Provided text.

How to Schedule the Right Kind of Nothing

The Most Creative Thing I Did This Week Was… Rest.

You know how people say, “Rest is important”? Me … I am that person. And I take rest very seriously … Maybe this is why I get along with my dogs so well. They are professional nappsters.

I’ve been known to say on stages and in sessions that rest is a leadership strategy. And not the "collapse on the couch because you're burned out" kind of rest. I mean intentional, creative rest that makes room for momentum to actually means something.

This week, inside my Creative Blocking rhythm, I noticed something. I wasn’t avoiding work. I was avoiding rest. And that avoidance? It was costing me clarity, adaptability, leadership, and momentum.

So instead of “pushing through,” I let one of my creative blocks become what my body and brain were actually asking for: a rest block.

Not a nap.

Not a cancel-everything-and-disappear-for-a-week plan (though tempting).

But a clear, conscious choice to refill my tank not just empty my inbox.


A C.A.L.M.-Aligned Practice in Capacity, Rhythm, and Permission

Clarity: Rest helps you distinguish between what’s urgent and what’s important.

What is being asked. Carry on the essay about scheduling intentional rest, beginning immediately after its final sentence. The records that come after this text are not needed for this work.

Item position records:
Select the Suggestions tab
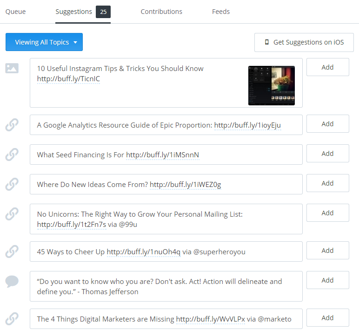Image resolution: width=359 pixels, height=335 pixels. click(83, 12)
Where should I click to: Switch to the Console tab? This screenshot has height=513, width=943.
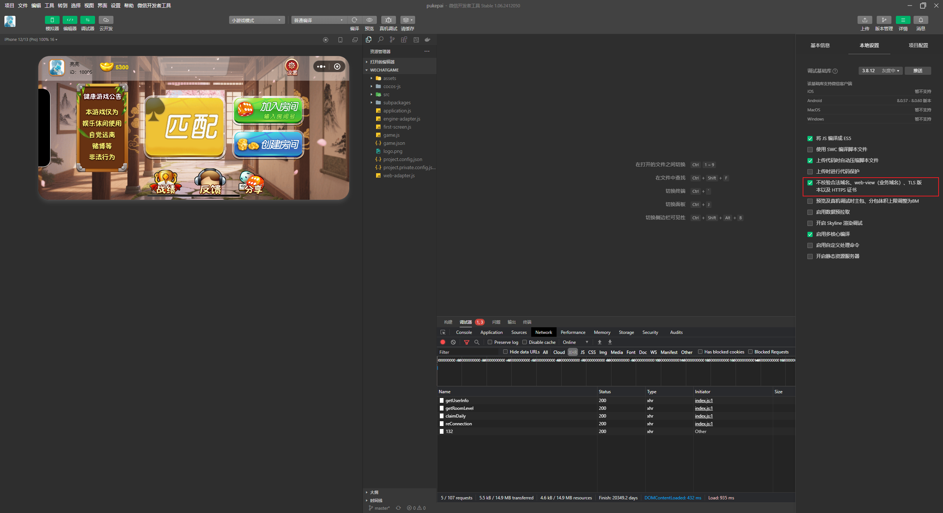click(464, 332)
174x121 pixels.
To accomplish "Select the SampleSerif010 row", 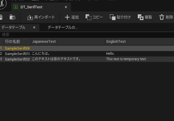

...

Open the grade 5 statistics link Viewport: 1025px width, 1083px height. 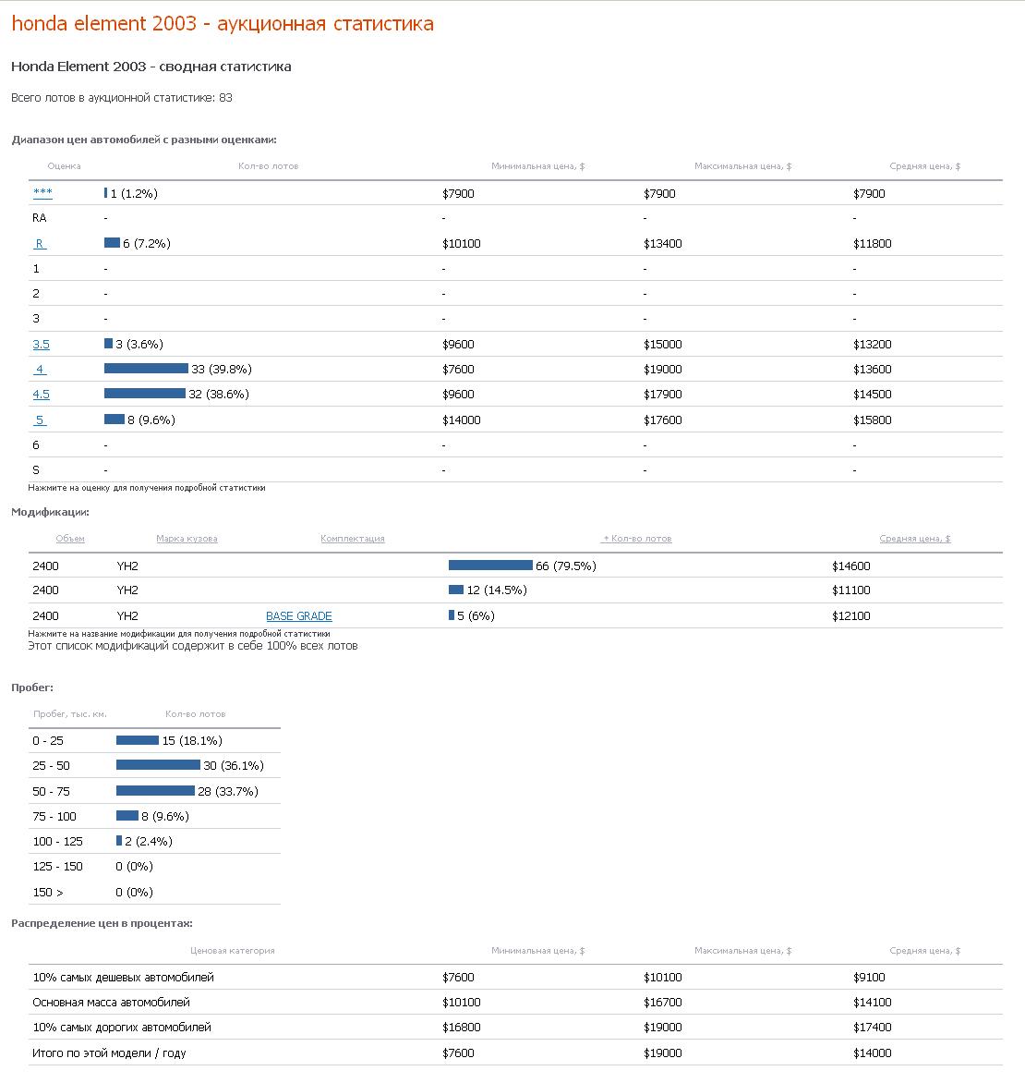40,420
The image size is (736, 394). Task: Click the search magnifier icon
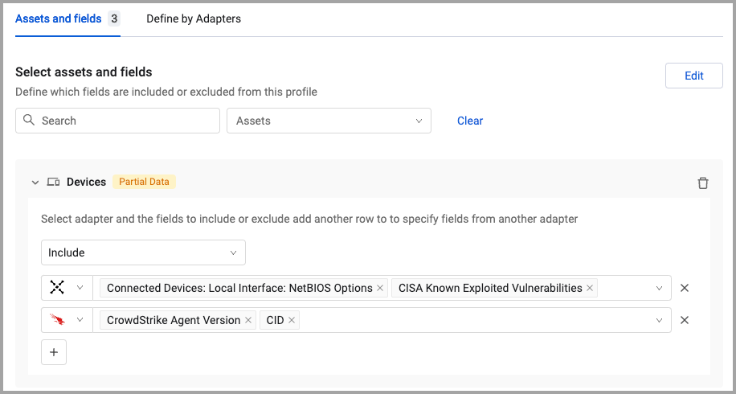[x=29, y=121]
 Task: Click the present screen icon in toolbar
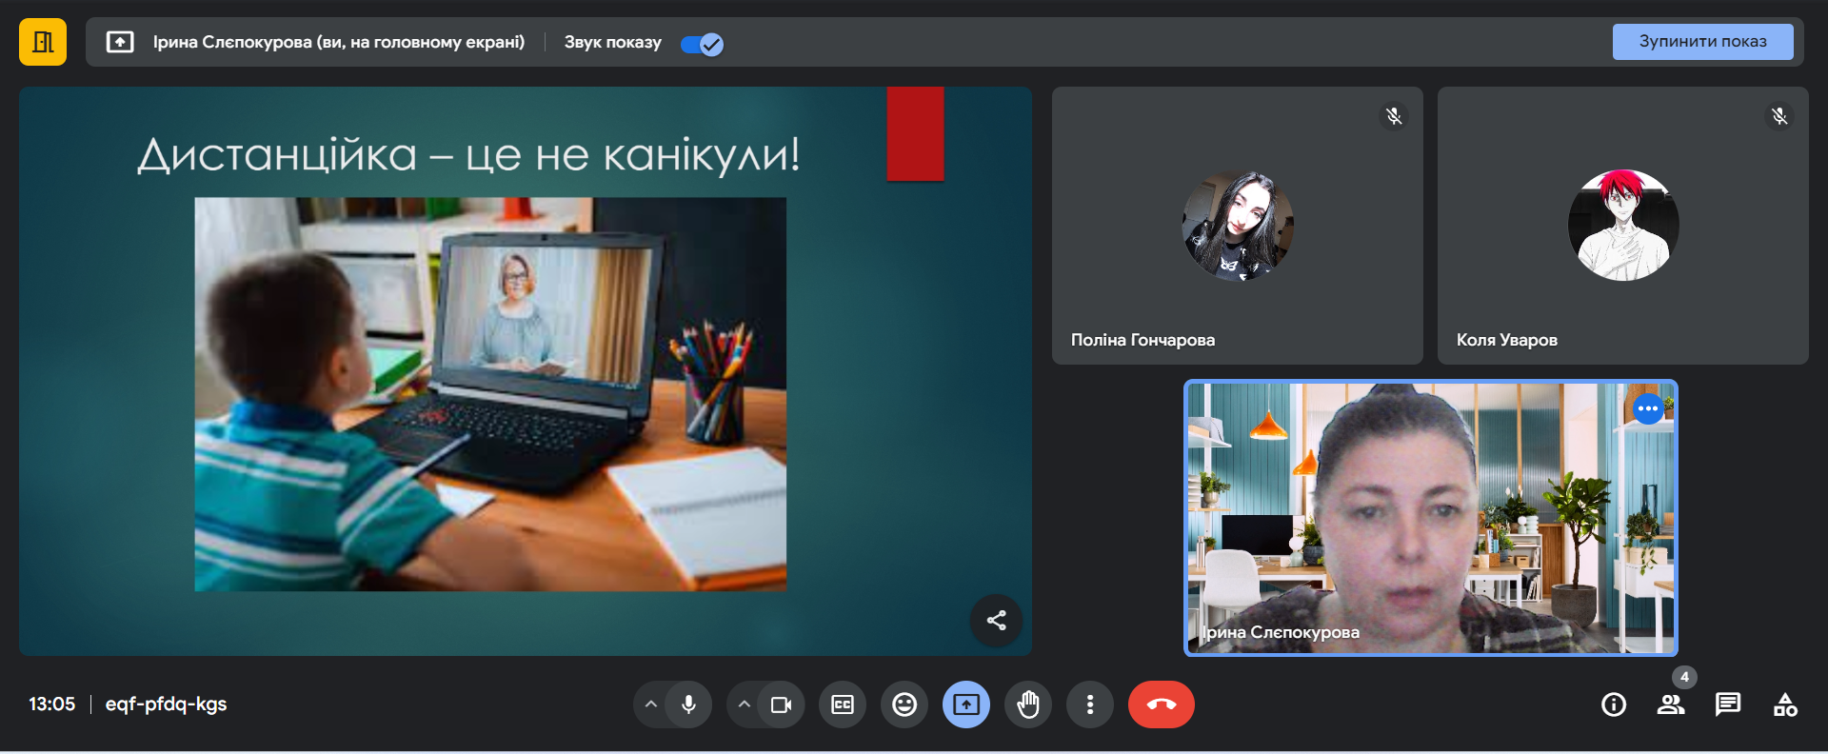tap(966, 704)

---

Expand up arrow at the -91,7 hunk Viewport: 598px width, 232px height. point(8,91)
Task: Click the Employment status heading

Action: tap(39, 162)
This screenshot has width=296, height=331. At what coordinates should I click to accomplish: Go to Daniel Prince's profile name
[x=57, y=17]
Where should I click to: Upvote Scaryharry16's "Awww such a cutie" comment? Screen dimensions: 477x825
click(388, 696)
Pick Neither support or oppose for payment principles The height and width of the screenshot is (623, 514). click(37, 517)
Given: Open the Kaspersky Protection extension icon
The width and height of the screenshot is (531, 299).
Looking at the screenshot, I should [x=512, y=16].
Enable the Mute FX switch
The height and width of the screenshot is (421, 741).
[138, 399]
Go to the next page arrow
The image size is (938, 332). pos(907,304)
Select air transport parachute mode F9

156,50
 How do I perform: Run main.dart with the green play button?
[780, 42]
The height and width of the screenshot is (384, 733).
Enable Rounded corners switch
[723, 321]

Expected answer.
It reveals what’s actually running in the background of your brain.
You might think you need better time management—but what you really need is a clearer signal from yourself.

Adaptability: When you’re well-rested, you respond. When you’re depleted, you react. Rest gives you the elasticity to meet life as it is.

Leadership: What if leadership looked like modeling nervous system regulation instead of chronic availability? Rest communicates trust in yourself, in your team, in the future. It tells your calendar: I’m building something sustainable here.

Momentum: Rest isn’t the opposite of progress—it’s the foundation of it. One well-placed rest block can do more for your momentum than a to-do list on fire.


The 7 Types of Rest
(And Which One You Might Actually Need)

Thanks to Dr. Saundra Dalton-Smith’s work in Sacred Rest, we have a powerful lens to assess the kind of rest we’re really needing. Let’s say you're creatively blocking your time—and you're still not feeling refreshed.

It might not be that rest "didn’t work." It might be that you chose the wrong kind.

No-pressure rundown

Physical Rest: Sleep, stretching, yoga, massage that allows the body to actually recovery. You need this when you’re exhausted, aching, or dragging despite “enough sleep.”

What it restores: Your body’s ability to recover and regulate.

  • Laying on the floor with legs up the wall after a long day
    (no phone, just gravity doing its thing).

  • Doing slow, mindful stretches while listening to music you loved as a teen.

  • Taking a warm bath with no multitasking just being in the water, maybe even in silence.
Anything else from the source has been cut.